The Dutch secret service is opposed to client-side scanning.
Posted: Wed Dec 18, 2024 9:05 am
Another month, another attempt: Although Hungary had to cancel the last EU Council vote on the Child Sexual Abuse Regulation (CSA) in June 2024 because there was no majority among the member states, it tried again on Wednesday – without success. The turning point was that the Dutch secret services clearly expressed their opinion on the enormous threat to everyone's security should end-to-end encryption be weakened. Encryption is paramount for digital resilience in Europe.
Why “chat control” threatens encryption
At the core of the CSA Regulation is the implementation of “upload moderation,” or client-side scanning. In fact, upload moderation is nothing more than a euphemism by EU politicians to curb ongoing public resistance against this dangerous law . Client-side scanning – if required by law – would ask tech companies to scan communications for illegal content on the client before encryption occurs and send suspicious content to authorities. The Hungarian Presidency claims that this can co-exist with end-to-end encryption, but this is fundamentally false.
End-to-end encryption ensures that only the sender communication email list and recipient can read a message. However, with client-side scanning, messages are scanned before being encrypted, which defeats the purpose of encryption itself. In practice, this would force encryption to be weakened, which would be incredibly dangerous for our digital resilience in Europe. Currently, there are no technical solutions that can preserve the security of end-to-end encryption while also meeting the demands of the CSA proposal on content discovery.
Why this matters more than ever
The current CSA proposal thus introduces alarming new risks to digital security and privacy. By requiring users to scan encrypted messages, the proposal exposes users to a number of new vulnerabilities.
Malicious attackers steal your data before it's encrypted : Client-side scanning creates opportunities for hackers to exploit system vulnerabilities and access private and sensitive data before it's encrypted.
Distributed Denial of Service (DDoS ) attacks: The more complex systems become, the more points of failure exist. By implementing client-side scanning, service providers could become vulnerable to DDoS attacks, disrupting availability.

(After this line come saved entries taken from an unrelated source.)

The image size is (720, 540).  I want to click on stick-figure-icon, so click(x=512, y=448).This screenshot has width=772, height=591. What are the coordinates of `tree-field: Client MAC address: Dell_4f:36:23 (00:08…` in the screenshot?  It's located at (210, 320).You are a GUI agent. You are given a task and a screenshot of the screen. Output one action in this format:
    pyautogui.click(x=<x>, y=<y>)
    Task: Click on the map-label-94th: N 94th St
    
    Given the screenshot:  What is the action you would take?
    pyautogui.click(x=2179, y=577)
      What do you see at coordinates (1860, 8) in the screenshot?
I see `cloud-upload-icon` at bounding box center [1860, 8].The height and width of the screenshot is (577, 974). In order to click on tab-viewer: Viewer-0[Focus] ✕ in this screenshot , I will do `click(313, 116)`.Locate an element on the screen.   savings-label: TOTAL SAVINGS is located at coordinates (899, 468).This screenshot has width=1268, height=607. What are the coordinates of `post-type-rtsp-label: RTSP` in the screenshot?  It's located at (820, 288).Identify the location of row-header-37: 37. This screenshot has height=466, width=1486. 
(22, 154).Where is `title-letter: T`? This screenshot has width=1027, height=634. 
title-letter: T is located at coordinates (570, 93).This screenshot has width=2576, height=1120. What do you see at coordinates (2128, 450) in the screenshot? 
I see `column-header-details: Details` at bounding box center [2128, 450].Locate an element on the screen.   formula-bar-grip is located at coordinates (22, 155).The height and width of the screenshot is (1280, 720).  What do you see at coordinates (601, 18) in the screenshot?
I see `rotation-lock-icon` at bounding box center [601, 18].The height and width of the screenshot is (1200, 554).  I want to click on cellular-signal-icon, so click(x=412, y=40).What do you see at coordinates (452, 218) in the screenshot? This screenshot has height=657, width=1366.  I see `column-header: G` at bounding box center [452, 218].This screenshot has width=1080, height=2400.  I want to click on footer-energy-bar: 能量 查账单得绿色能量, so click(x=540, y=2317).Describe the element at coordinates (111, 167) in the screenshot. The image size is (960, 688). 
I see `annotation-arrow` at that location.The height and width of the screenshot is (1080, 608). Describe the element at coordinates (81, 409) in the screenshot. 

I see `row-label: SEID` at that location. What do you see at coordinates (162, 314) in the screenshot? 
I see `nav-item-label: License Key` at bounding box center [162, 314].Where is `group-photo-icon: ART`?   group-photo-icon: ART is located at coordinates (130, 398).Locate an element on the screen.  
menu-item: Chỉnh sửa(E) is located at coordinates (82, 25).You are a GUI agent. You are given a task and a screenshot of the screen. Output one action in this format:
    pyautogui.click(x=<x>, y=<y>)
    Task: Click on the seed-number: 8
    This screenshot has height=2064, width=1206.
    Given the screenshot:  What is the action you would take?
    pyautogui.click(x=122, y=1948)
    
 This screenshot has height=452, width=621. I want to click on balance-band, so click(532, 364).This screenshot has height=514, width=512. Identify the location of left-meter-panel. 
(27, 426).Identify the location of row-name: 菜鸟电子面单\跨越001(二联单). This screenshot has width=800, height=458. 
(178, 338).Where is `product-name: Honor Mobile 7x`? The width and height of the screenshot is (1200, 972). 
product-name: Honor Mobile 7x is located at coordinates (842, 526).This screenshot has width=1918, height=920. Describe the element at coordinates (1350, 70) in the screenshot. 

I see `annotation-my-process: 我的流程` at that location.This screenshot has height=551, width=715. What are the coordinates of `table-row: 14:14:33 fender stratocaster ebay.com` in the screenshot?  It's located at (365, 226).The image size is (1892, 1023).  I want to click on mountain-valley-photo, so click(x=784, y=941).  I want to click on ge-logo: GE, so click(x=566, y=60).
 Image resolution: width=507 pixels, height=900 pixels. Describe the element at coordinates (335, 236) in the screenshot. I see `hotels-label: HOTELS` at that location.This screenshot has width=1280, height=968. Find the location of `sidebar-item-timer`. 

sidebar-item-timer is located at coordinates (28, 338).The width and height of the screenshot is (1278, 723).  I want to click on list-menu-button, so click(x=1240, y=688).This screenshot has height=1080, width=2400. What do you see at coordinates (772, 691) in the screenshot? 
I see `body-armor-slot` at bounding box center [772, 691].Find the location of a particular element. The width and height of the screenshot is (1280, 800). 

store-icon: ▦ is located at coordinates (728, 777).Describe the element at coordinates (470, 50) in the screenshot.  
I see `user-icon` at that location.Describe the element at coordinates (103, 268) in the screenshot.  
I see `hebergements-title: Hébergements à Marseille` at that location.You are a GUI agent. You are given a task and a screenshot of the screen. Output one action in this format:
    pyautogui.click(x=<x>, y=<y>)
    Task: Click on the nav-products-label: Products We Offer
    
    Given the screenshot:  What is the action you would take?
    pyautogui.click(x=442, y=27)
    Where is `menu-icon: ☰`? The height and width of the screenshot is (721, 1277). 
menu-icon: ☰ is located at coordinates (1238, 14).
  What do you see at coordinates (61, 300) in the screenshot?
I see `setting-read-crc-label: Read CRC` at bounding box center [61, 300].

CSAM system manipulation : Systems used to detect illegal content could be manipulated, leading to false accusations or criminal exploitation of faulty detection mechanisms.
Why “chat control” threatens encryption
At the core of the CSA Regulation is the implementation of “upload moderation,” or client-side scanning. In fact, upload moderation is nothing more than a euphemism by EU politicians to curb ongoing public resistance against this dangerous law . Client-side scanning – if required by law – would ask tech companies to scan communications for illegal content on the client before encryption occurs and send suspicious content to authorities. The Hungarian Presidency claims that this can co-exist with end-to-end encryption, but this is fundamentally false.
End-to-end encryption ensures that only the sender communication email list and recipient can read a message. However, with client-side scanning, messages are scanned before being encrypted, which defeats the purpose of encryption itself. In practice, this would force encryption to be weakened, which would be incredibly dangerous for our digital resilience in Europe. Currently, there are no technical solutions that can preserve the security of end-to-end encryption while also meeting the demands of the CSA proposal on content discovery.
Why this matters more than ever
The current CSA proposal thus introduces alarming new risks to digital security and privacy. By requiring users to scan encrypted messages, the proposal exposes users to a number of new vulnerabilities.
Malicious attackers steal your data before it's encrypted : Client-side scanning creates opportunities for hackers to exploit system vulnerabilities and access private and sensitive data before it's encrypted.
Distributed Denial of Service (DDoS ) attacks: The more complex systems become, the more points of failure exist. By implementing client-side scanning, service providers could become vulnerable to DDoS attacks, disrupting availability.
CSAM system manipulation : Systems used to detect illegal content could be manipulated, leading to false accusations or criminal exploitation of faulty detection mechanisms.